LONDRES: Le dollar profite mardi de la remontée des cours de l'énergie, après des informations de presse selon lesquelles l'armée américaine va déployer des troupes supplémentaires au Moyen-Orient, douchant les espoirs de négociations évoquées la veille par Donald Trump.

Vers 10H30 GMT (11H30 à Paris), la devise américaine prenait 0,22% à l'euro, à 1,1587 dollar.

"L'optimisme prudent des marchés financiers, suscité par le report des frappes contre les infrastructures énergétiques iraniennes par le président Trump, s'est dissipé durant la séance asiatique après la publication d'informations pessimistes", et "le dollar s'est apprécié", résume Carol Kong, analyste chez CBA.

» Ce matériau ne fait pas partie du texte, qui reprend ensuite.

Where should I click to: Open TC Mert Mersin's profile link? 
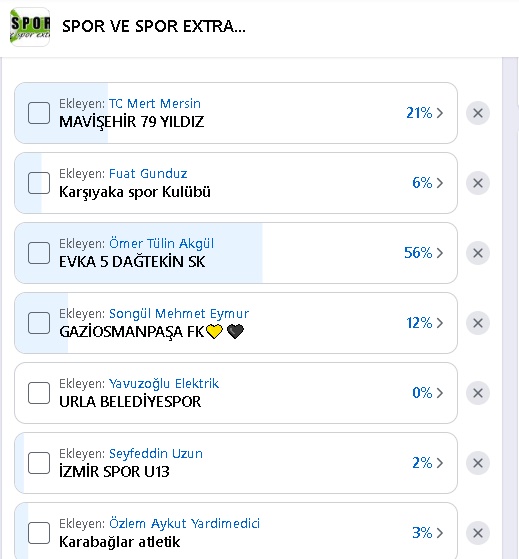pyautogui.click(x=155, y=103)
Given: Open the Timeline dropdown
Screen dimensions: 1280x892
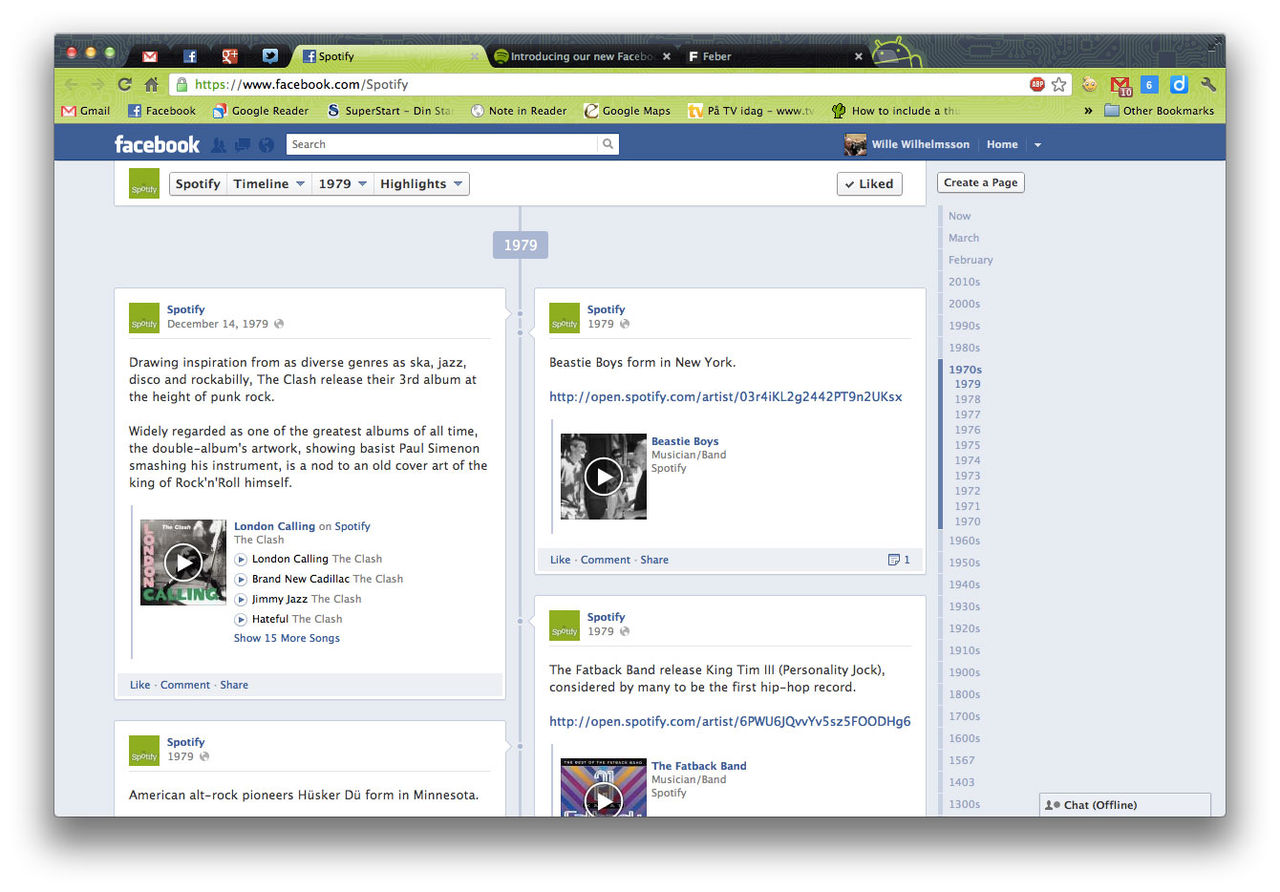Looking at the screenshot, I should point(268,183).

Selon Axios, le président et son administration envisagent de s'emparer de l'île de Kharg, d'où partent environ 90% des exportations de brut de l'Iran, afin de forcer Téhéran à rouvrir le détroit d'Ormuz.

Or le Wall Street Journal rapporte que Washington va envoyer dans la région entre 2.200 et 2.500 Marines capables de mener des opérations amphibies.

Par ailleurs, deux infrastructures énergétiques iraniennes ont finalement été visées par des frappes israélo-américaines, a affirmé tôt mardi l'agence de presse Fars, tandis que le ministère iranien des Affaires étrangères a nié lundi être en pourparlers avec les Etats-Unis.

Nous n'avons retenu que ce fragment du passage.